San Diego Supercomputer Center,
University of California San Diego

Abstract
Grid services emerge as a flexible middleware architecture supporting interoperation of heterogeneous resources. Data grids and services address syntactic and structural differences across spatial data sets, by following a set of common abstractions for data access and functionality invoked over the web. At the same time, the new technology emphasizes several important challenges, including integration of semantically heterogeneous data, management of very large replicated data sets, and interoperation between grid-managed and external data resources. In this paper, we describe several spatial information integration services that address such challenges encountered in the course of a large cyberinfrastructure project. Specifically, we focus on services for assembling composite maps from heterogeneous distributed sources of spatial data.

Introduction
As the central issue of Geographic Information Science, spatial data interoperability has received considerable attention in recent years. Numerous GIS interoperability research projects and initiatives have addressed issues of format and representational heterogeneity across spatial datasets, spatial metadata supporting data integration, spatial data interchange standards, organization of spatial data infrastructure nodes, data quality and error propagation, etc. [Bishr 1998; Camara et al. 1999; DeVogele et al. 1998; Visser and Stuckenschmidt 2002].
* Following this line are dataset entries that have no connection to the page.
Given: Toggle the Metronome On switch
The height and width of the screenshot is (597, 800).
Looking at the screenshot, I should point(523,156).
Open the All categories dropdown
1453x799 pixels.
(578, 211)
Beyond the academic projects, GIS interoperability solutions have percolated in commercial software. Notable examples include the Open Spatial Enterprise, collaboration between Oracle, Autodesk, Intergraph, Laser-Scan, and MapInfo [e.g. , the ESRI Interoperability Extension [https://www.esri.com/software/standards/index.html], the growing list of spatial data formats translated by the Feature Manipulation Engine [www.safe.com]. Many companies include support for industry standards developed within the Open Geospatial Consortium (OGC) [https://www.opengeospatial.org/]. Under the aegis of the OGC-sponsored series of interoperability testbeds, the proposed specifications, including the Geography Markup Language (GML), a set of map and feature server specifications (WMS, WFS, WCS, etc.) have been implemented and tested within various software environments.

While as a result, excellent solutions have emerged for handling syntactic and structural differences across spatial data sources, additional types of heterogeneity have received less attention. Driven by both practical challenges and trends in computing, the focus of interoperability research is moving to models and technologies of seamless automatic on-demand spatial data integration. The agenda includes: (1) registering semantically different spatial databases, and ontology-aware querying across such sources, (2) generating different types of composite thematic maps on demands, (3) interoperability inside large virtual organizations served by spatial data grids, (4) managing very large datasets and staging them to be consumed by web and desktop clients, (5) developing lossless interoperable solutions, (6) data integration across spatial scales, (7) security and privacy in data sharing, (8) scalability and quality of service in wide networks, etc. This list can be continued.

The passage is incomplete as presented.